Vielleicht nehmen wir auch eine Kaulquappe, die hektische und ausladende Schwimmbewegungen macht, die wild zappelt.

Wir haben das Buch in der Originalausgabe gelesen, weil es auf Deutsch momentan nicht vorliegt. Würdest du dem Verlag raten, es schnell wieder aufzulegen? Oder allen, die jetzt Lust haben die Diaries zu lesen, empfehlen, es unbedingt und auf jeden Fall im Original zu lesen?

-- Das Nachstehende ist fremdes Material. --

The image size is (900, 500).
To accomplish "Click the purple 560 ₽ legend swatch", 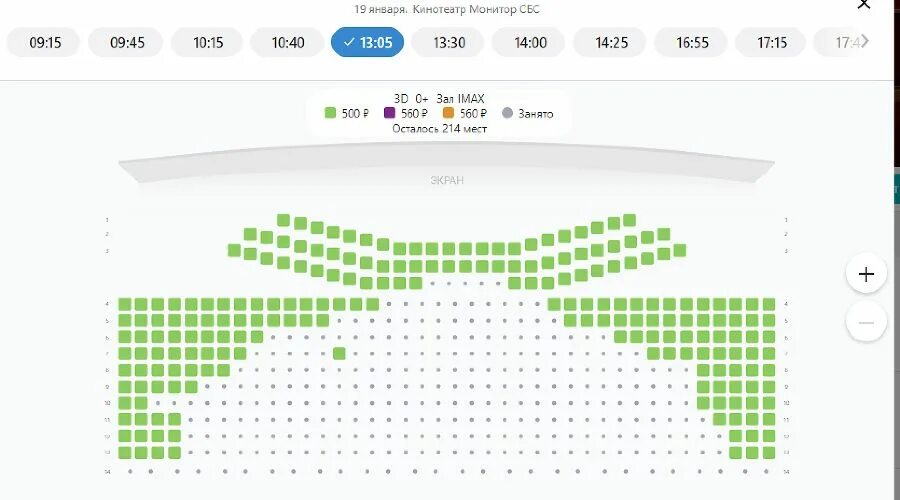I will coord(390,113).
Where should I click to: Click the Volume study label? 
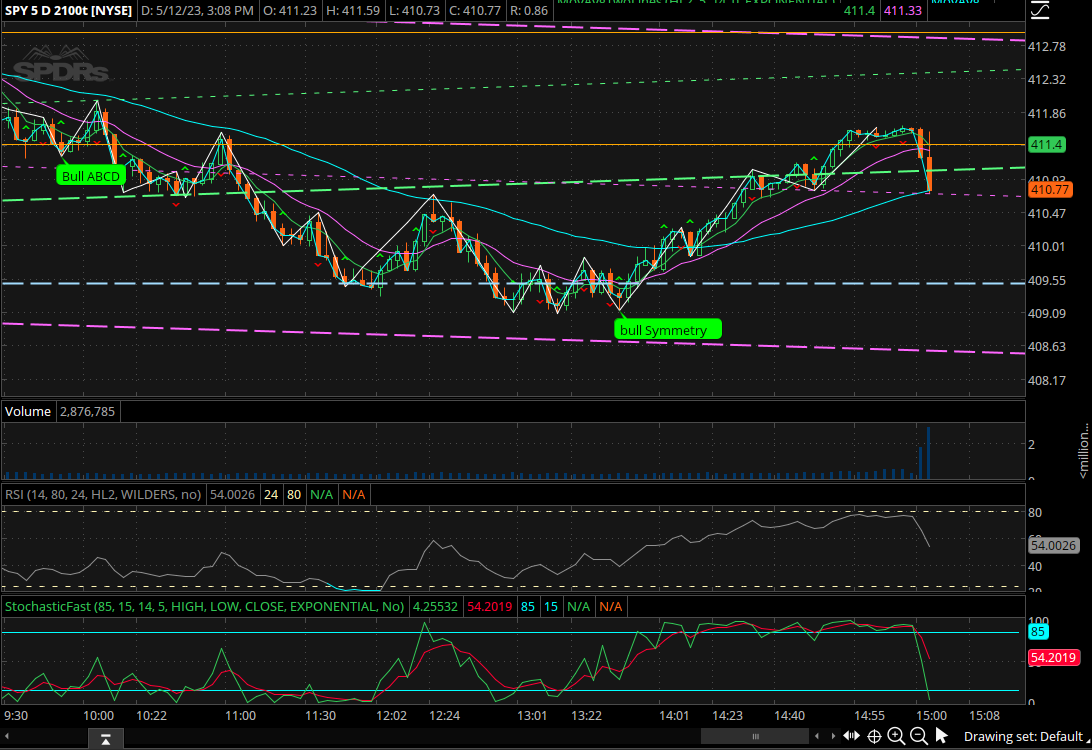tap(28, 411)
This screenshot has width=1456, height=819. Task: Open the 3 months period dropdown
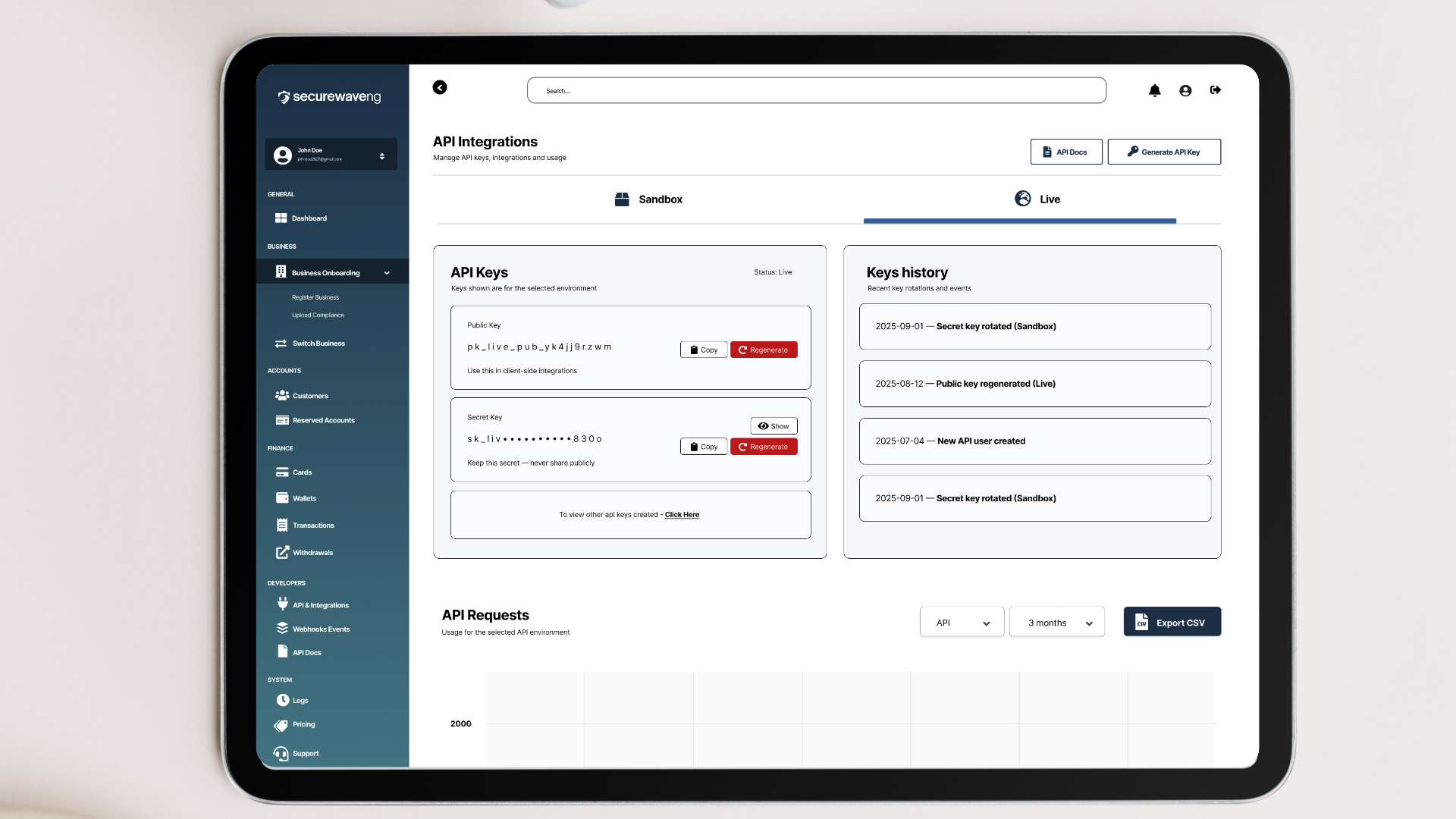1056,623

Wer ein Gefühl bekommen möchte für diesen brodelnden und damals noch sehr spannenden Kessel New York, der darf sich jede Staffel "Mad Men" angucken, sollte aber, um die Version "Don Draper's kids gone bad!" nicht zu verpassen, die Diaries unbedingt im Original lesen. Man kann, wenn man dieses Buch gelesen hat, begreifen, was zum "March on Washington", was zur Rede "I have a Dream" geführt hat. Die Diaries sind die Untermusik davon. Das ist ein historisches Buch!

Jim Carroll: The Baskeball Diaries, Penguin Books 1987, 224 Seiten, 10,90 Euro.